-------- Teks Sumber

Mohon tunggu...
Humaniora

Implementasi Undang Undang No 22 Tahun 2009 Pasal 292 Jo Pasal 1o6 Ayat 9 Tentang Lalu Lintas dan Angkutan Umum

9 Mei 2016   18:16 Diperbarui: 9 Mei 2016   18:26 1312
+
Laporkan Konten
Laporkan Akun
Kompasiana adalah platform blog. Konten ini menjadi tanggung jawab bloger dan tidak mewakili pandangan redaksi Kompas.
Lihat foto
Humaniora. Sumber ilustrasi: PEXELS/San Fermin Pamplona

Latar belakang

Hukum adalah himpunan peraturan –peraturan hidup yang bersifat memaksa, berisikan suatu perintah, larangan atau perizinan untuk berbuat dan atau tidak berbuat sesuatu serta dengan maksud untuk mengatur tata tertib dalam kehidupan masyarakat. Hukum itu berhubungan dengan manusia dalam masyarakat, membicarakan hukum sesungguhnya sama dengan membicarakan masyarakat. Membicarakan hukum tidak mungkin dilepaskan dari pembicaraan masyarakat dengan segala yang ada di dalamnya.

Bila membicarakan efektivitas hukum dalam masyarakat berarti membicarakan daya kerja hukum itu dalam mengatur dan/atau memaksa masyarakat untuk taat terhadap hukum. Efektivitas hukum dimaksud, berarti mengkaji kaidah hukum yang harus memenuhi syarat, yaitu berlaku secara sosiologis, dan berlaku secara filosofis. Oleh karna itu, faktor-faktor yang dapat mempengaruhi hukum itu berfungsi dalam masyarakat, yaitu (1) kaidah hukum/peraturan itu sendiri (2) petugas/penegak hukum (3) sarana atau fasilitas yang digunakan oleh penegak hukum (4) kesadaran masyarakat.[1]

Pada umunya orang berpendapat bahwa kesadaran warga masyarakat terhadap hukum yang tinggi mengakibatkan para warga masyarakat mematuhi ketentuan perundang-undangan yang berlaku. Sebaliknya, apabila kesadaran warga masyarakat terhadap hukum rendah, derajat kepatuhanya juga rendah. Pernyataan yang demikian berkaitan dengan fungsi hukum dalam masyarakat atau efektivitas dari pelaksanaan ketentuan-ketentuan hukum dalam masyarakat.

Diketahui bahwa tanpa bangkitnya kesadaran warga untuk secara suka dan rela mengikuti apa yang diperintahkan oleh hukum untuk dikerjakan atau untuk tidak dikerjakan, tidaklah bekerjanya hukum dalam kehidupan masyarakat akan dapat terwujud seperti yang diharap-harapkan. Ancaman sanksi sekeras apapun tidak selamanya terbukti dapat mengontrol perilaku subjek dengan sepenuhnya. Selalu saja ada celah dan kesempatan, sekecil apapun, yang akan dimanfaatkan oleh seorang subjek dengan resiko yang telah diperhitungkanya untuk menghindarkan diri dari control hukum yang berhakikat sebagai control eksternal itu.

----------------
-------- Baris Data Tugas

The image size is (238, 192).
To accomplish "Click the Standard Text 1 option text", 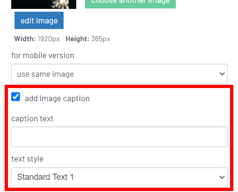I will (x=45, y=177).
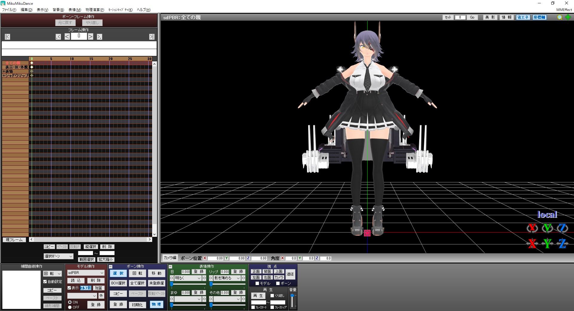Toggle the 表示 model display checkbox
Screen dimensions: 574x311
pyautogui.click(x=69, y=288)
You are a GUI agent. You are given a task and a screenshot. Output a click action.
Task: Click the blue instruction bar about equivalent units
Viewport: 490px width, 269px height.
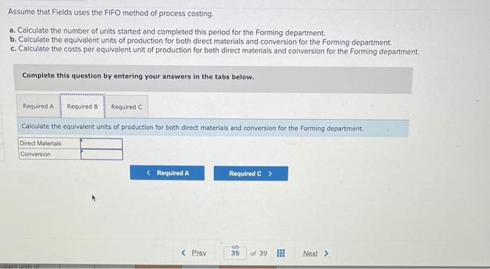pyautogui.click(x=213, y=128)

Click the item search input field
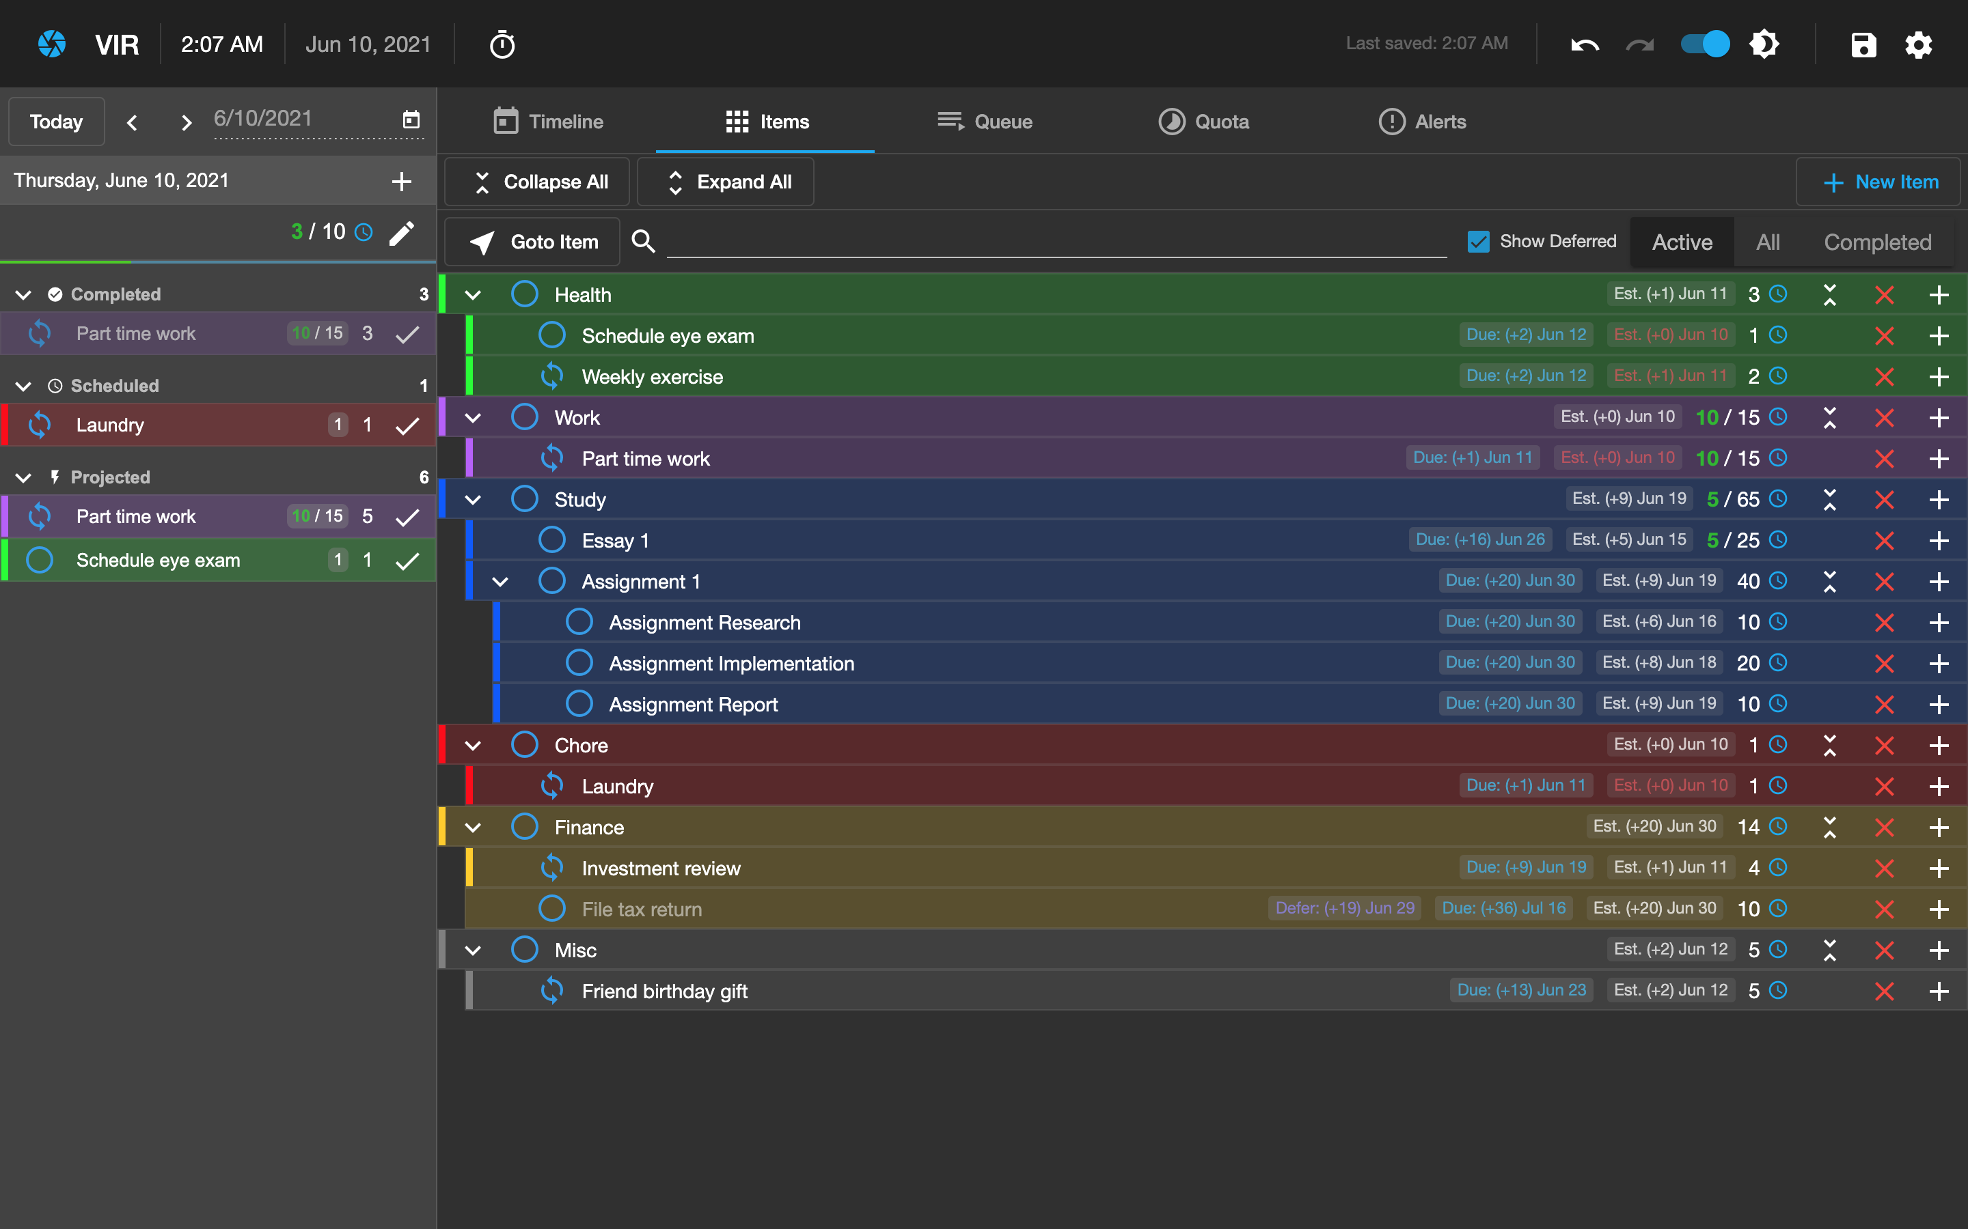coord(1056,241)
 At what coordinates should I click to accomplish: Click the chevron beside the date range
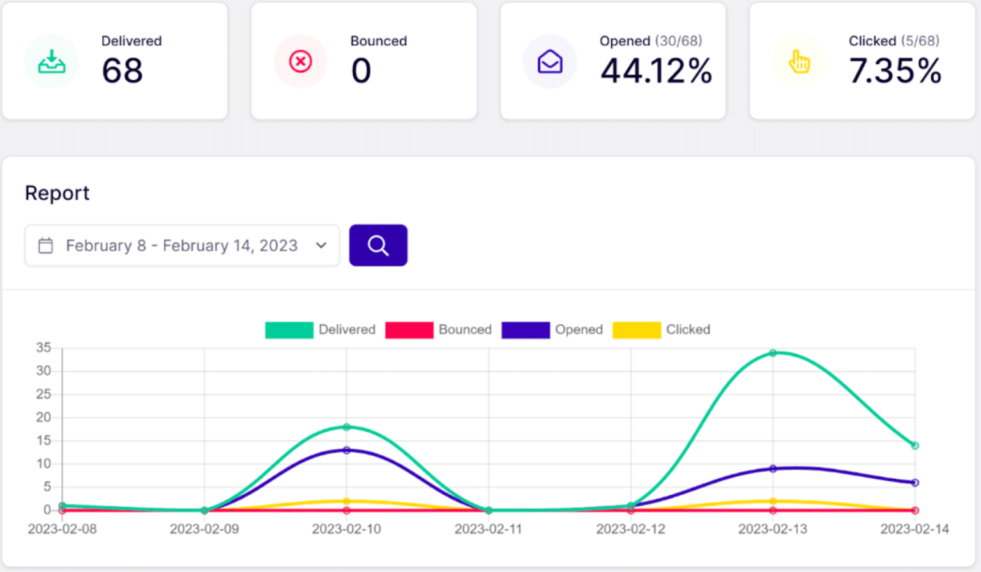[x=321, y=245]
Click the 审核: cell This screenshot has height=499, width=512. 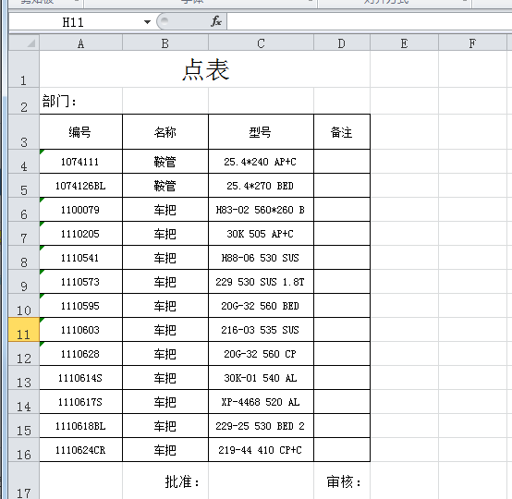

----------------

Perintah A:
Sebutkan semua faktor yang menurut teks tentang efektivitas hukum dapat memengaruhi berfungsinya hukum dalam masyarakat.
Perintah B:
Salin ulang baris data mulai dari baris yang memuat "At what coordinates" dan berhenti di akhir baris data, dengan kedua ujungnya ikut disalin. Jangan sertakan gambar dalam jawaban.
Teks tentang efektivitas hukum dan baris data di atas adalah bahan yang terpisah satu sama lain.

Jawaban Latihan A:
1. Kaidah hukum/peraturan itu sendiri
2. Petugas/penegak hukum
3. Sarana atau fasilitas yang digunakan oleh penegak hukum
4. Kesadaran masyarakat

Jawaban Latihan B:
 At what coordinates should I click to accomplish: Click the chevron beside the date range
[x=321, y=245]
Click the 审核: cell This screenshot has height=499, width=512. 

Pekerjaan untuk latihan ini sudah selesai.